Пьер покраснел и, поспешно спустив ноги с постели, нагнулся к старику, неестественно и робко улыбаясь.
– Я не из любопытства упомянул вам об этом, государь мой, но по более важным причинам. – Он помолчал, не выпуская Пьера из своего взгляда, и подвинулся на диване, приглашая этим жестом Пьера сесть подле себя. Пьеру неприятно было вступать в разговор с этим стариком, но он, невольно покоряясь ему, подошел и сел подле него.
– Вы несчастливы, государь мой, – продолжал он. – Вы молоды, я стар. Я бы желал по мере моих сил помочь вам.
– Ах, да, – с неестественной улыбкой сказал Пьер. – Очень вам благодарен… Вы откуда изволите проезжать? – Лицо проезжающего было не ласково, даже холодно и строго, но несмотря на то, и речь и лицо нового знакомца неотразимо привлекательно действовали на Пьера.
– Но если по каким либо причинам вам неприятен разговор со мною, – сказал старик, – то вы так и скажите, государь мой. – И он вдруг улыбнулся неожиданно, отечески нежной улыбкой.
– Ах нет, совсем нет, напротив, я очень рад познакомиться с вами, – сказал Пьер, и, взглянув еще раз на руки нового знакомца, ближе рассмотрел перстень.
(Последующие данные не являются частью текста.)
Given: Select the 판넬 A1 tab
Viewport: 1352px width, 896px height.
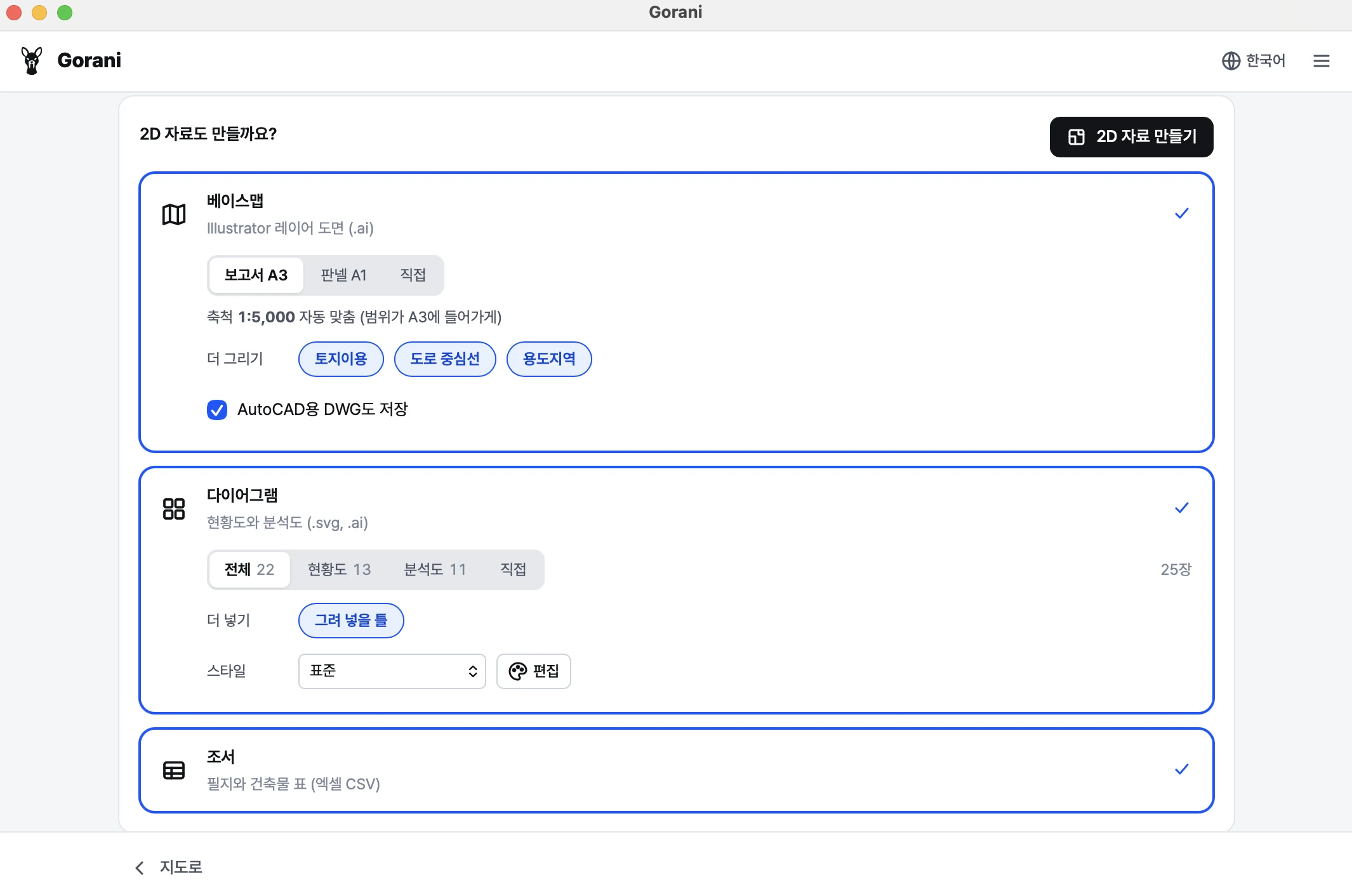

Он увидал на нем Адамову голову, знак масонства.
– Позвольте мне спросить, – сказал он. – Вы масон?
– Да, я принадлежу к братству свободных каменьщиков, сказал проезжий, все глубже и глубже вглядываясь в глаза Пьеру. – И от себя и от их имени протягиваю вам братскую руку.
– Я боюсь, – сказал Пьер, улыбаясь и колеблясь между доверием, внушаемым ему личностью масона, и привычкой насмешки над верованиями масонов, – я боюсь, что я очень далек от пониманья, как это сказать, я боюсь, что мой образ мыслей насчет всего мироздания так противоположен вашему, что мы не поймем друг друга.
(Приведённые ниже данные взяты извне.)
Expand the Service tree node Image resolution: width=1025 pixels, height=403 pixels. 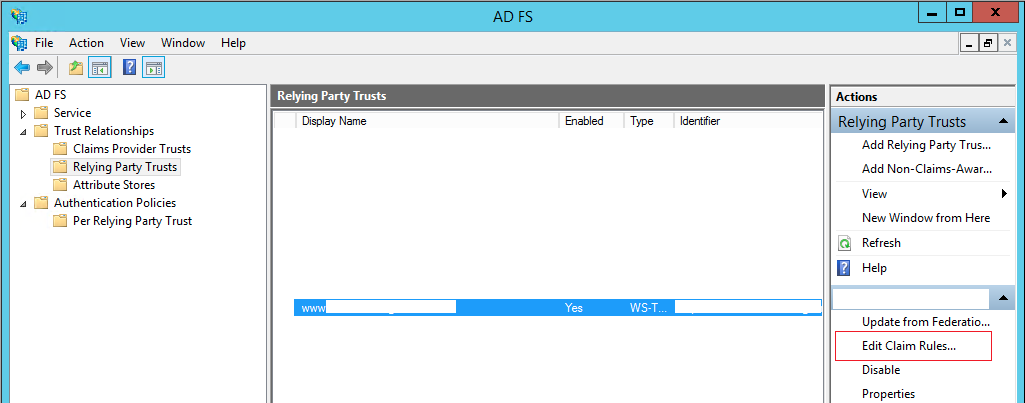(x=23, y=114)
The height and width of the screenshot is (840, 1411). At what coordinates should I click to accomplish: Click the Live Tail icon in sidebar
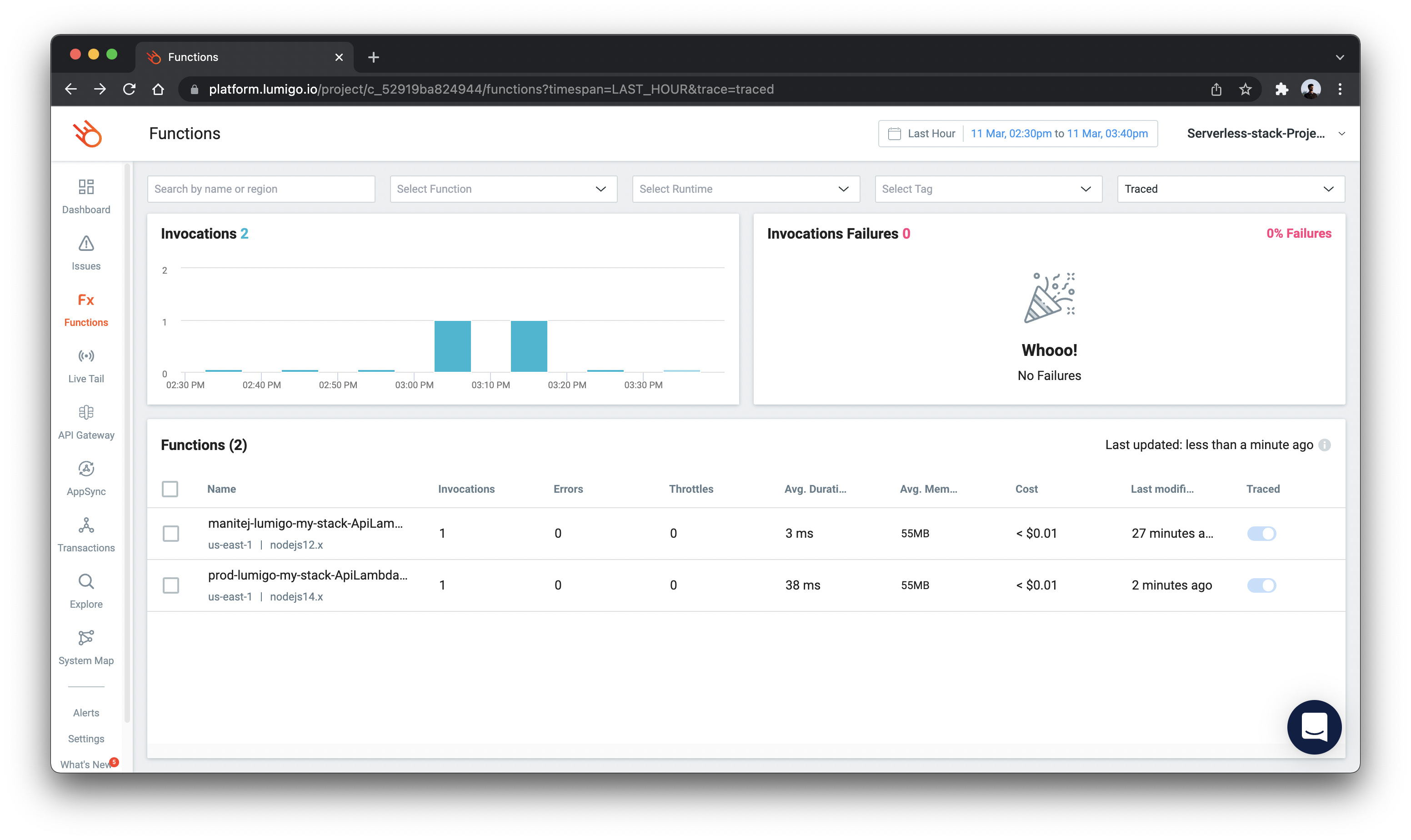click(85, 357)
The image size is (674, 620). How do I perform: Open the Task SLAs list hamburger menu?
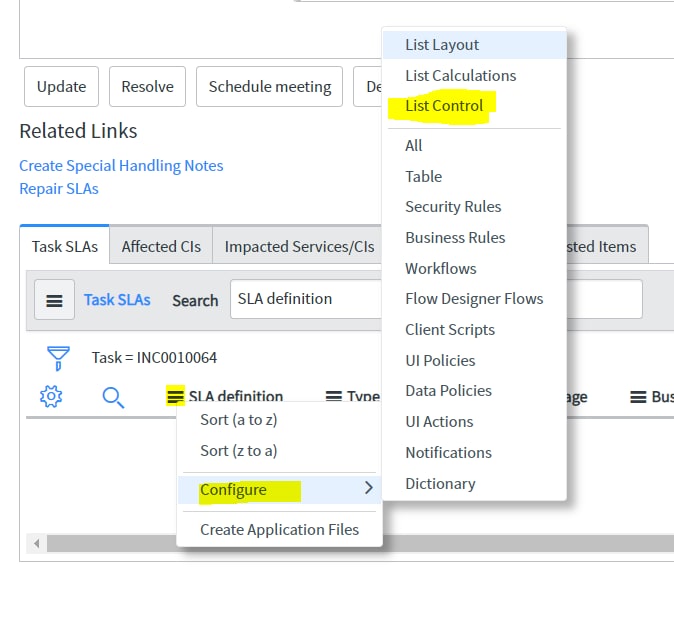(54, 300)
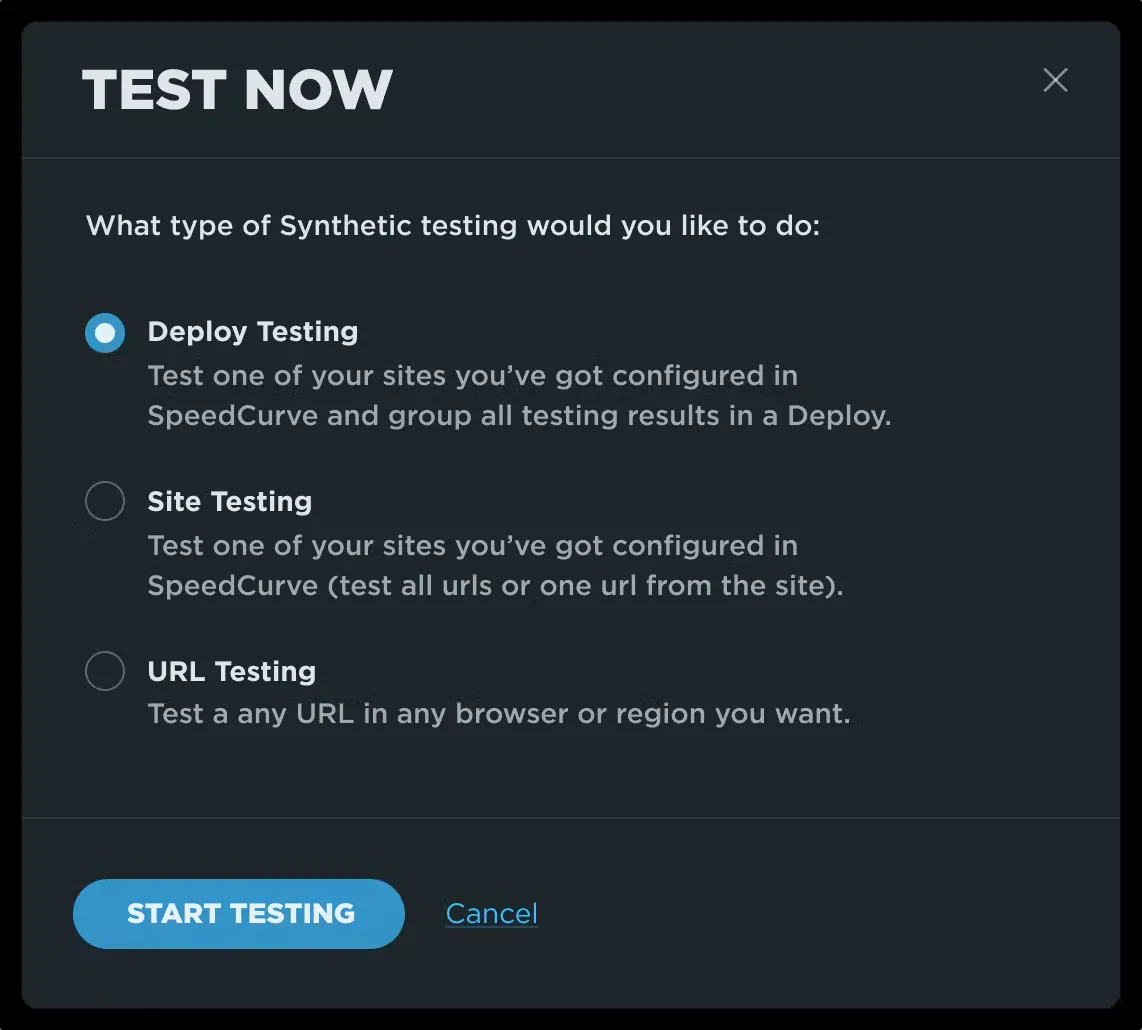Click the TEST NOW dialog title
Viewport: 1142px width, 1030px height.
[238, 90]
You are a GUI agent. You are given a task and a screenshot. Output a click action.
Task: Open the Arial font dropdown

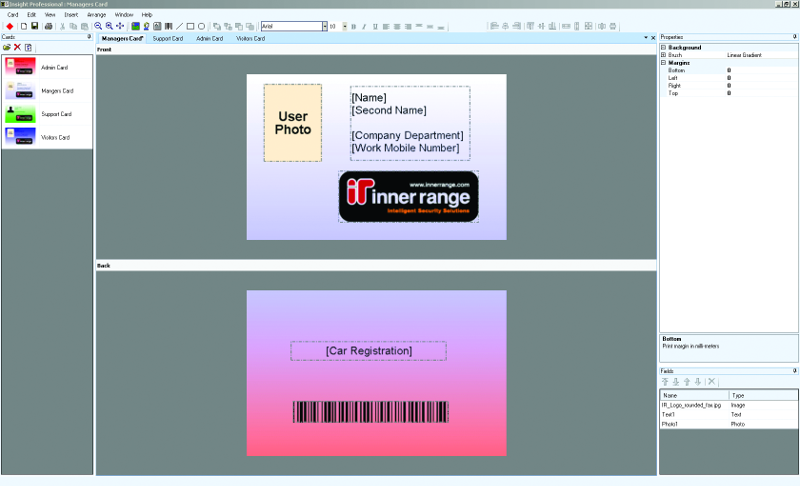coord(324,25)
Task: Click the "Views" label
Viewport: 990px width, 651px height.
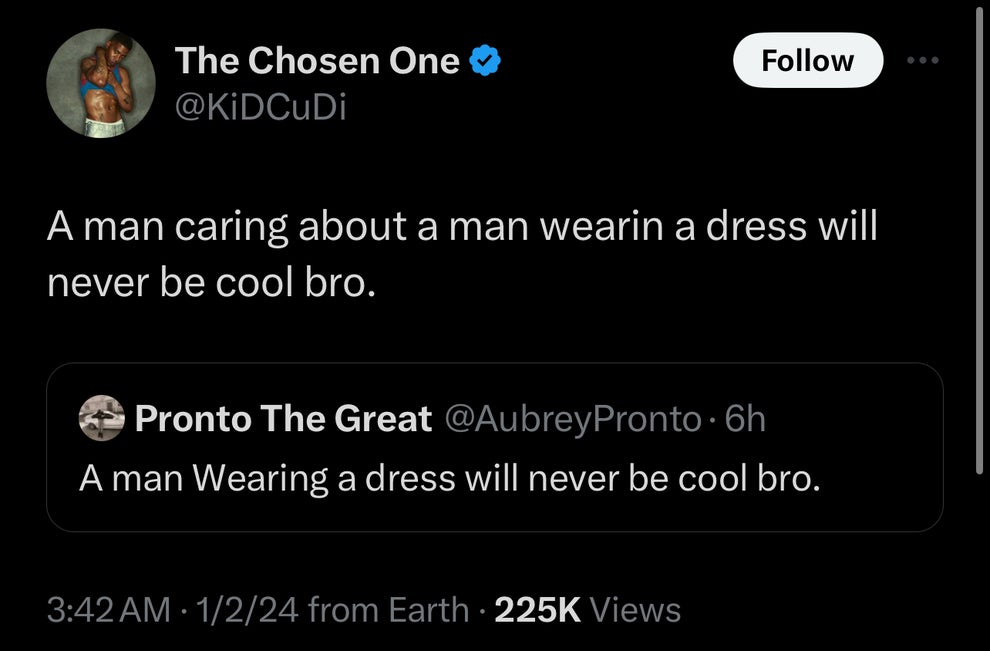Action: 636,609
– Мне известен ваш образ мыслей, – сказал масон, – и тот ваш образ мыслей, о котором вы говорите, и который вам кажется произведением вашего мысленного труда, есть образ мыслей большинства людей, есть однообразный плод гордости, лени и невежества. Извините меня, государь мой, ежели бы я не знал его, я бы не заговорил с вами. Ваш образ мыслей есть печальное заблуждение.
– Точно так же, как я могу предполагать, что и вы находитесь в заблуждении, – сказал Пьер, слабо улыбаясь.
– Я никогда не посмею сказать, что я знаю истину, – сказал масон, всё более и более поражая Пьера своею определенностью и твердостью речи. – Никто один не может достигнуть до истины; только камень за камнем, с участием всех, миллионами поколений, от праотца Адама и до нашего времени, воздвигается тот храм, который должен быть достойным жилищем Великого Бога, – сказал масон и закрыл глаза.
– Я должен вам сказать, я не верю, не… верю в Бога, – с сожалением и усилием сказал Пьер, чувствуя необходимость высказать всю правду.
Масон внимательно посмотрел на Пьера и улыбнулся, как улыбнулся бы богач, державший в руках миллионы, бедняку, который бы сказал ему, что нет у него, у бедняка, пяти рублей, могущих сделать его счастие.
– Да, вы не знаете Его, государь мой, – сказал масон. – Вы не можете знать Его. Вы не знаете Его, оттого вы и несчастны.
– Да, да, я несчастен, подтвердил Пьер; – но что ж мне делать?
– Вы не знаете Его, государь мой, и оттого вы очень несчастны. Вы не знаете Его, а Он здесь, Он во мне. Он в моих словах, Он в тебе, и даже в тех кощунствующих речах, которые ты произнес сейчас! – строгим дрожащим голосом сказал масон.
Он помолчал и вздохнул, видимо стараясь успокоиться.
– Ежели бы Его не было, – сказал он тихо, – мы бы с вами не говорили о Нем, государь мой. О чем, о ком мы говорили? Кого ты отрицал? – вдруг сказал он с восторженной строгостью и властью в голосе. – Кто Его выдумал, ежели Его нет? Почему явилось в тебе предположение, что есть такое непонятное существо? Почему ты и весь мир предположили существование такого непостижимого существа, существа всемогущего, вечного и бесконечного во всех своих свойствах?… – Он остановился и долго молчал.